Stated problem =>
Rewrite the following lines so that each "Instruction:" becomes "Goal:", and keep everything else the same.

══ Provided data ══

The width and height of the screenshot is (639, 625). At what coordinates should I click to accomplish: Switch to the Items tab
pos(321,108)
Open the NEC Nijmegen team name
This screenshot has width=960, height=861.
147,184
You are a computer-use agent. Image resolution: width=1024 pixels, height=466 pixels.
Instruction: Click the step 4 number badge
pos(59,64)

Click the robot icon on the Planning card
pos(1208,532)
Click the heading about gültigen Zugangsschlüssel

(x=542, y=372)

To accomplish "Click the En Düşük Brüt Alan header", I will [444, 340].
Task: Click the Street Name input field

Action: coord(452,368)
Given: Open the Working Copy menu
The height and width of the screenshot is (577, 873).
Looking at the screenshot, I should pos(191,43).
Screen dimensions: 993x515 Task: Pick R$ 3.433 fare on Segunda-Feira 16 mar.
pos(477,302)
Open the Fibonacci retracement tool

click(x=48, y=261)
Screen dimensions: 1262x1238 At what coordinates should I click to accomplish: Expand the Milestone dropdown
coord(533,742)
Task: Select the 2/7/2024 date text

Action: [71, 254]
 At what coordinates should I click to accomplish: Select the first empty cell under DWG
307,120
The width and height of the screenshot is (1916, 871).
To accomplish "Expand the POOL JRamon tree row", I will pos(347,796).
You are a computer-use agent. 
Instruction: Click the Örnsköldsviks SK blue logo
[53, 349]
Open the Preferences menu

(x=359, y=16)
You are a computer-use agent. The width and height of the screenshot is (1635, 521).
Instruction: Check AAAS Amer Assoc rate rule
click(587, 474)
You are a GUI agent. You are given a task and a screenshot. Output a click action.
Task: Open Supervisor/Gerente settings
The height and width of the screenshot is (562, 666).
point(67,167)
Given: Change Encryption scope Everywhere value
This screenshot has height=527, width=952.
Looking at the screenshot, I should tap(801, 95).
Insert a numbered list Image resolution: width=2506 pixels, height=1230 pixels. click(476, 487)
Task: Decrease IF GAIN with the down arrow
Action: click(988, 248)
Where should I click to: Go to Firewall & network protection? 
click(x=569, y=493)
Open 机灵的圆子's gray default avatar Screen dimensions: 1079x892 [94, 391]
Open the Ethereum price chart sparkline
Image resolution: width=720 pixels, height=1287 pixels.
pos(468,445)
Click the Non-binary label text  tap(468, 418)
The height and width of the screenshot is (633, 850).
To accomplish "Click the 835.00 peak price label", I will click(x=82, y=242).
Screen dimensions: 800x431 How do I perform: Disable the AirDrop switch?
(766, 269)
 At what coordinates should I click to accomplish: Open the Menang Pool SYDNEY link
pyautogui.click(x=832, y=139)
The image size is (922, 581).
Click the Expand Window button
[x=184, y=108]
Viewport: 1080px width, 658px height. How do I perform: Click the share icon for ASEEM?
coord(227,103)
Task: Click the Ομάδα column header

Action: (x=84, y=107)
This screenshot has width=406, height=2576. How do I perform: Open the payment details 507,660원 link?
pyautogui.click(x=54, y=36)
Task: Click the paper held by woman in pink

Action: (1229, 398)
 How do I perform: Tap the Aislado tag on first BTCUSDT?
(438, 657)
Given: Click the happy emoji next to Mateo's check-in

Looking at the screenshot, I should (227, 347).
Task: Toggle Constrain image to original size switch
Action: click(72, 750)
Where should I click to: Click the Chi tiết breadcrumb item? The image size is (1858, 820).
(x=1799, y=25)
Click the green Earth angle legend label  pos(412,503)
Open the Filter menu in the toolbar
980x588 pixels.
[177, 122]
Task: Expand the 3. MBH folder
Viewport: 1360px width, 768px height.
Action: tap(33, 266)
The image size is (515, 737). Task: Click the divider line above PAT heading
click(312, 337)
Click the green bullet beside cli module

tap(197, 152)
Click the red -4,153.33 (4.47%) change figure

═══

Exercise answer =>
The width and height of the screenshot is (639, 625). At what coordinates should I click to accomplish: Switch to the Items tab
pos(321,108)
Open the NEC Nijmegen team name
This screenshot has width=960, height=861.
147,184
You are a computer-use agent. Image resolution: width=1024 pixels, height=466 pixels.
Goal: Click the step 4 number badge
pos(59,64)

Click the robot icon on the Planning card
pos(1208,532)
Click the heading about gültigen Zugangsschlüssel

(x=542, y=372)

To accomplish "Click the En Düşük Brüt Alan header", I will [444, 340].
Task: Click the Street Name input field

Action: coord(452,368)
Given: Open the Working Copy menu
The height and width of the screenshot is (577, 873).
Looking at the screenshot, I should pos(191,43).
Screen dimensions: 993x515 Task: Pick R$ 3.433 fare on Segunda-Feira 16 mar.
pos(477,302)
Open the Fibonacci retracement tool

click(x=48, y=261)
Screen dimensions: 1262x1238 At what coordinates should I click to accomplish: Expand the Milestone dropdown
coord(533,742)
Task: Select the 2/7/2024 date text

Action: [71, 254]
 At what coordinates should I click to accomplish: Select the first empty cell under DWG
307,120
The width and height of the screenshot is (1916, 871).
To accomplish "Expand the POOL JRamon tree row", I will pos(347,796).
You are a computer-use agent. 
Goal: Click the Örnsköldsviks SK blue logo
[53, 349]
Open the Preferences menu

(x=359, y=16)
You are a computer-use agent. The width and height of the screenshot is (1635, 521).
Goal: Check AAAS Amer Assoc rate rule
click(587, 474)
You are a GUI agent. You are given a task and a screenshot. Output a click action.
Task: Open Supervisor/Gerente settings
The height and width of the screenshot is (562, 666).
point(67,167)
Given: Change Encryption scope Everywhere value
This screenshot has height=527, width=952.
Looking at the screenshot, I should tap(801, 95).
Insert a numbered list Image resolution: width=2506 pixels, height=1230 pixels. click(476, 487)
Task: Decrease IF GAIN with the down arrow
Action: click(988, 248)
Where should I click to: Go to Firewall & network protection? 
click(x=569, y=493)
Open 机灵的圆子's gray default avatar Screen dimensions: 1079x892 [94, 391]
Open the Ethereum price chart sparkline
Image resolution: width=720 pixels, height=1287 pixels.
pos(468,445)
Click the Non-binary label text  tap(468, 418)
The height and width of the screenshot is (633, 850).
To accomplish "Click the 835.00 peak price label", I will click(x=82, y=242).
Screen dimensions: 800x431 How do I perform: Disable the AirDrop switch?
(766, 269)
 At what coordinates should I click to accomplish: Open the Menang Pool SYDNEY link
pyautogui.click(x=832, y=139)
The image size is (922, 581).
Click the Expand Window button
[x=184, y=108]
Viewport: 1080px width, 658px height. How do I perform: Click the share icon for ASEEM?
coord(227,103)
Task: Click the Ομάδα column header

Action: (x=84, y=107)
This screenshot has width=406, height=2576. How do I perform: Open the payment details 507,660원 link?
pyautogui.click(x=54, y=36)
Task: Click the paper held by woman in pink

Action: (1229, 398)
 How do I perform: Tap the Aislado tag on first BTCUSDT?
(438, 657)
Given: Click the happy emoji next to Mateo's check-in

Looking at the screenshot, I should (227, 347).
Task: Toggle Constrain image to original size switch
Action: click(72, 750)
Where should I click to: Click the Chi tiết breadcrumb item? The image size is (1858, 820).
(x=1799, y=25)
Click the green Earth angle legend label  pos(412,503)
Open the Filter menu in the toolbar
980x588 pixels.
[177, 122]
Task: Expand the 3. MBH folder
Viewport: 1360px width, 768px height.
Action: tap(33, 266)
The image size is (515, 737). Task: Click the divider line above PAT heading
click(312, 337)
Click the green bullet beside cli module

tap(197, 152)
Click the red -4,153.33 (4.47%) change figure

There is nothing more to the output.